As you may be aware, Allen Stanford has been accused by the US Securities and Exchange Commission of running a massive Ponzi scheme. Moreover he used the British banking system as the conduit for all European deposits. HSBC in London acted as the correspondent bank. Most people around the world are aware of HSBC. Their willingness to act as correspondent gave Stanford an aura of respectability.

Stanford provided deposit instructions indicating that customers could make deposits in Antigua based SIB by wiring funds to HSBC in London. HSBC were aware of these instructions, and expressly agreed with Stanford to receive wire deposits for further transfer to SIB in Antigua. Further, these instructions specifically included a SWIFT code, purportedly for SIB in Antigua.
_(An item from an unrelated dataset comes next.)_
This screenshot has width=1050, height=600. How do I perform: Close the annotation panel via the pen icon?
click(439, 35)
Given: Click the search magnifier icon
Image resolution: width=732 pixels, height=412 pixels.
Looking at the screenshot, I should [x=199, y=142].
Depositors in SIB throughout Europe wired funds to HSBC with the intent that such funds would be transferred to SIB in Antigua for deposit in their accounts. HSBC conveyed to depositors in SIB that funds transmitted to HSBC were being deposited in Antigua, and being entrusted to a legitimate banking institution.
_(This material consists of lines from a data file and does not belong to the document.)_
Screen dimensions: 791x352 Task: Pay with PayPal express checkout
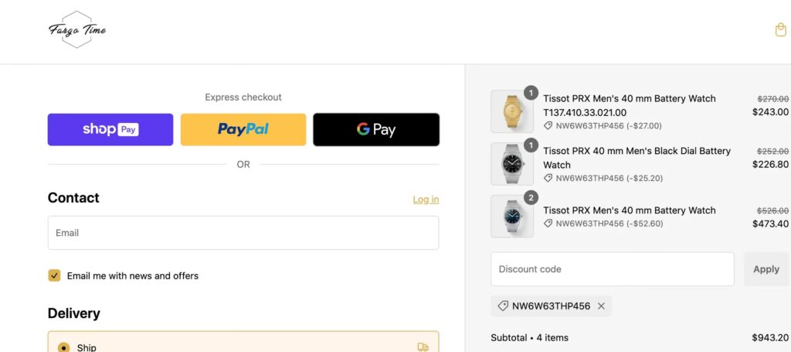click(243, 129)
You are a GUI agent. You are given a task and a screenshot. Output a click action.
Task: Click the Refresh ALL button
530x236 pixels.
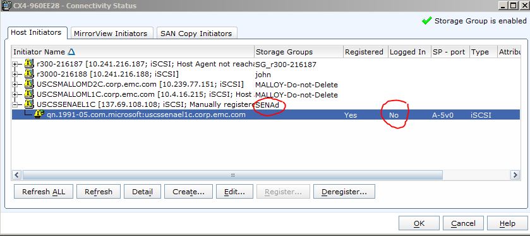click(43, 192)
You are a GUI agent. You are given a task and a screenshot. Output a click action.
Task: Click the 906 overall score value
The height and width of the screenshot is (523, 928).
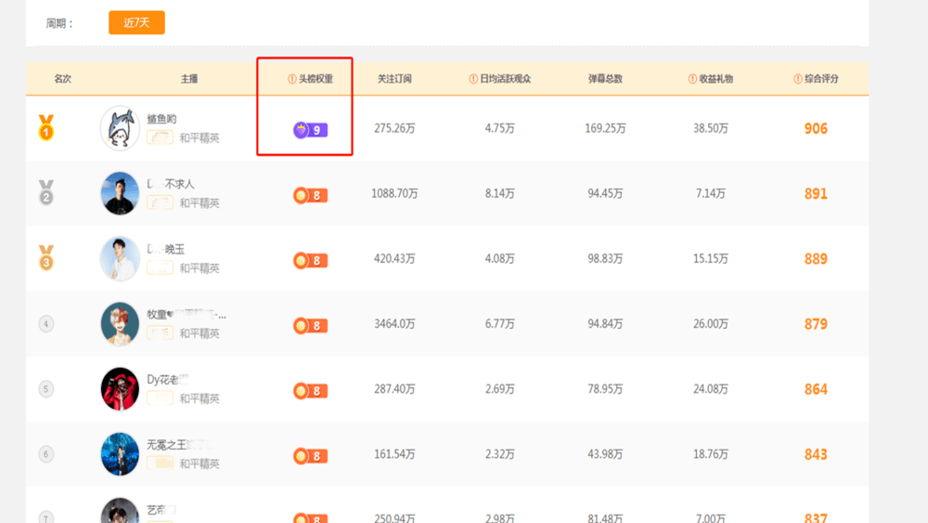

It has been determined by the receivers’ forensic accountants that all, or substantially all, of the funds never reached Antigua, but were redirected by HSBC, in concert with and/or at the direction of Stanford, to other Stanford controlled bank accounts in Toronto, Canada; Houston, Texas; and elsewhere. The funds were then distributed to other Stanford entities; “invested” in Allen Stanford’s private ventures; used to fund his lavish lifestyle; or paid out to earlier investors to perpetuate the fraudulent scheme.

Based upon its longstanding correspondent banking relationship with Stanford, HSBC knew, or should have known, that Stanford was conducting an illegal and fraudulent scheme, and that depositors were being deceived into believing their funds were being deposited in a legitimate banking institution in Antigua.

Furthermore, HSBC have refused to divulge the ultimate destination of the funds without a UK Court Order, and the Financial Services Ombudsman is powerless to investigate.

The UK Money Laundering Regulations, introduced throughout the EEA in 2007, and which were passed into British law as Statutory Instrument 2007 number 2157, state:-

1)A credit institution (“the correspondent”) which has or proposes to have a correspondent banking relationship with a respondent institution (“the respondent”) from a non-EEA state must—(a) gather sufficient information about the respondent to understand fully the nature of its business; (b) determine from publicly-available information the reputation of the respondent and the quality of its supervision.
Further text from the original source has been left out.